Achieving lasting world peace means facing up to why the UN often fails as a collective-security mechanism

 

Letter to The Canberra Times 
Saturday, 02 January 2016
(not published)

Harry Davis (Letters, January 2) surely accords undue modern weight to Einstein's 1931 view that the lack of world peace is due to "the craving for power which characterises the governing class in every nation".

While the League of Nations failed utterly, and the UN's record remains chequered, their core principle of collective security remains valid.

It is only the effectiveness of the principle's exercise that remains hamstrung, chiefly due to how some states are still ill-governed and especially since true liberal-democracies ceased constituting a majority of UN members by the mid-1960s.

And while three of the five veto-wielding permanent Security Council members have remained democracies, Russia and mainland China are still highly authoritarian states whose adherence to the UN Charter in particular — and support for a rules-based international system in general — remain ambivalent at best and often worse.

Finally, the UN's systemic failure to fully protect humankind from war and its repercussions is why Australia still needs to invest in our own defence, and to participate in collective defence arrangements with other UN members, as the Charter duly enables.

And, where imperfect UN mechanisms occasionally allow this to occur, why Australia has a notable record of consistently being one of the minority of states to meet its membership obligations in helping enforce the Charter.

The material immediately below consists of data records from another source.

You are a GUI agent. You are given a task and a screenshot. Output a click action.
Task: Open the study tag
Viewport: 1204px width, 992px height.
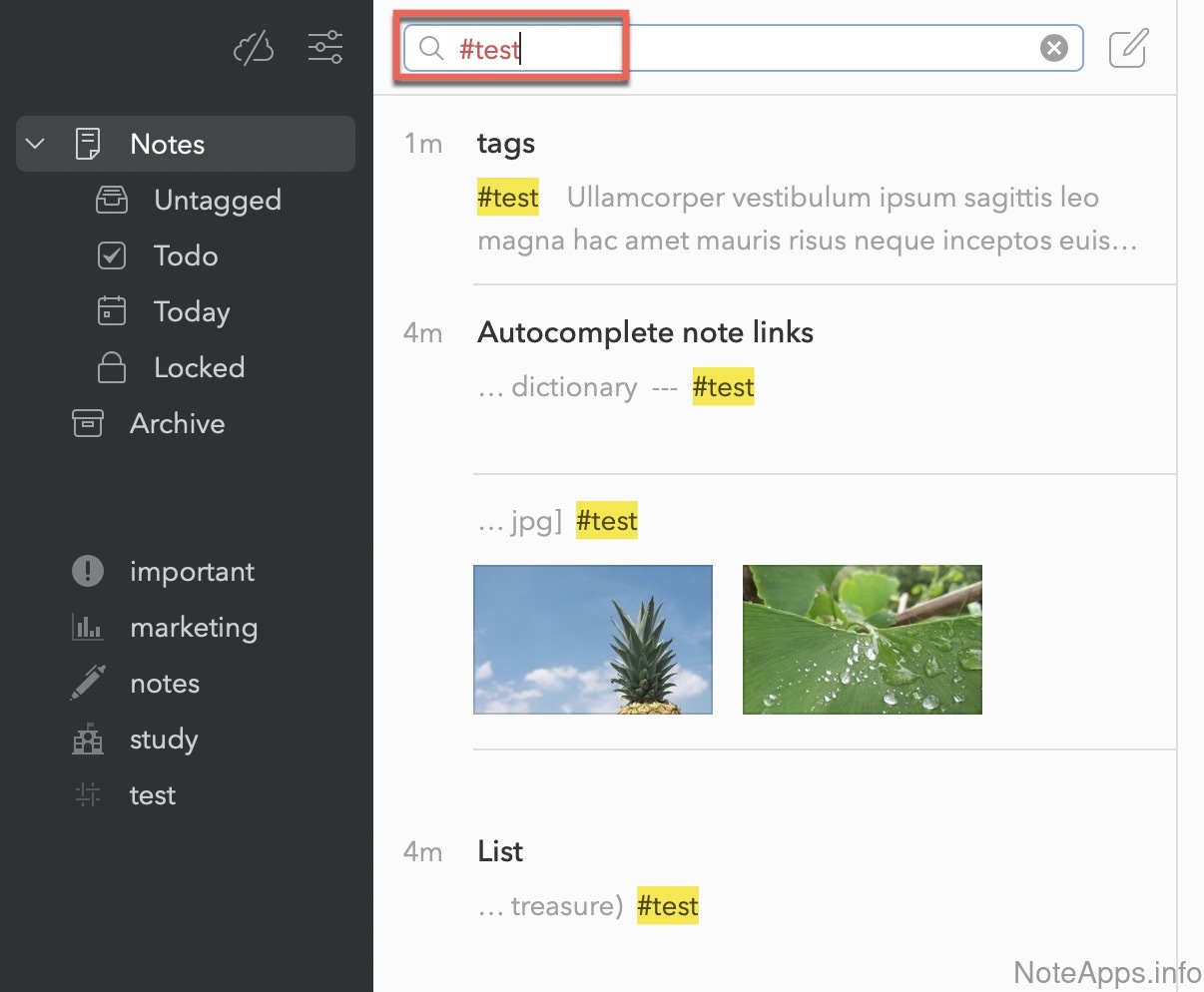[164, 739]
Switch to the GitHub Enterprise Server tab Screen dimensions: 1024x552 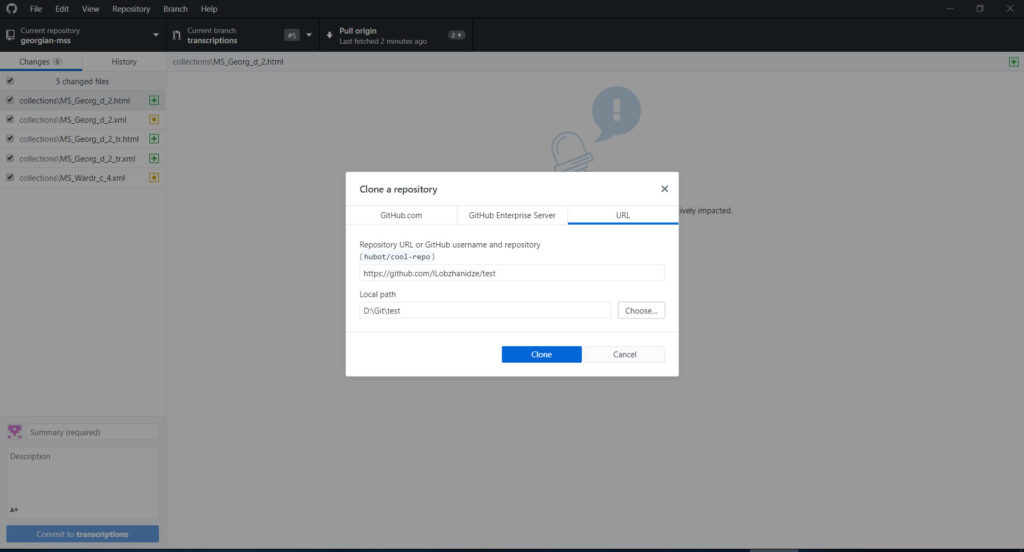(512, 216)
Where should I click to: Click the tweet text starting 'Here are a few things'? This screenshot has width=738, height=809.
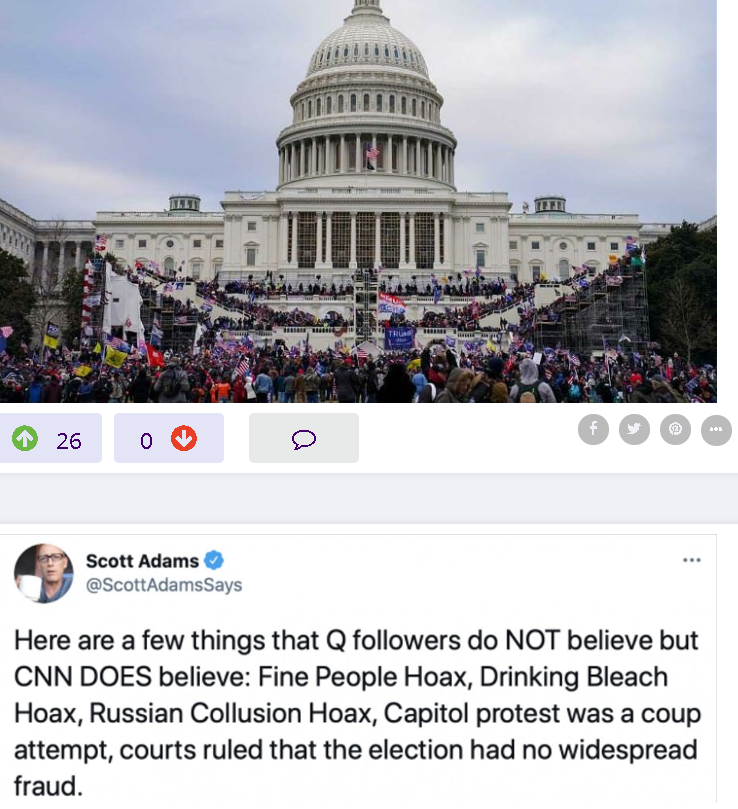coord(357,713)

Such as reversing North Korea's 1950 invasion of South Korea and Iraq's 1990 conquest of fellow UN member, Kuwait; with the latter being a totally unambiguous case of the collective security principle in action.

Noting the more numerous cases that the UN has been unable to resolve.

Such as Russia's invasions of Hungary in 1956, Czechoslovakia in 1968, Afghanistan in 1979, Georgia in 2008 and Ukraine from 2014; and China's support for North Korea, and conquest of Tibet, in 1950.

And perhaps China's current resort to military action over disputed territories in the South China Sea.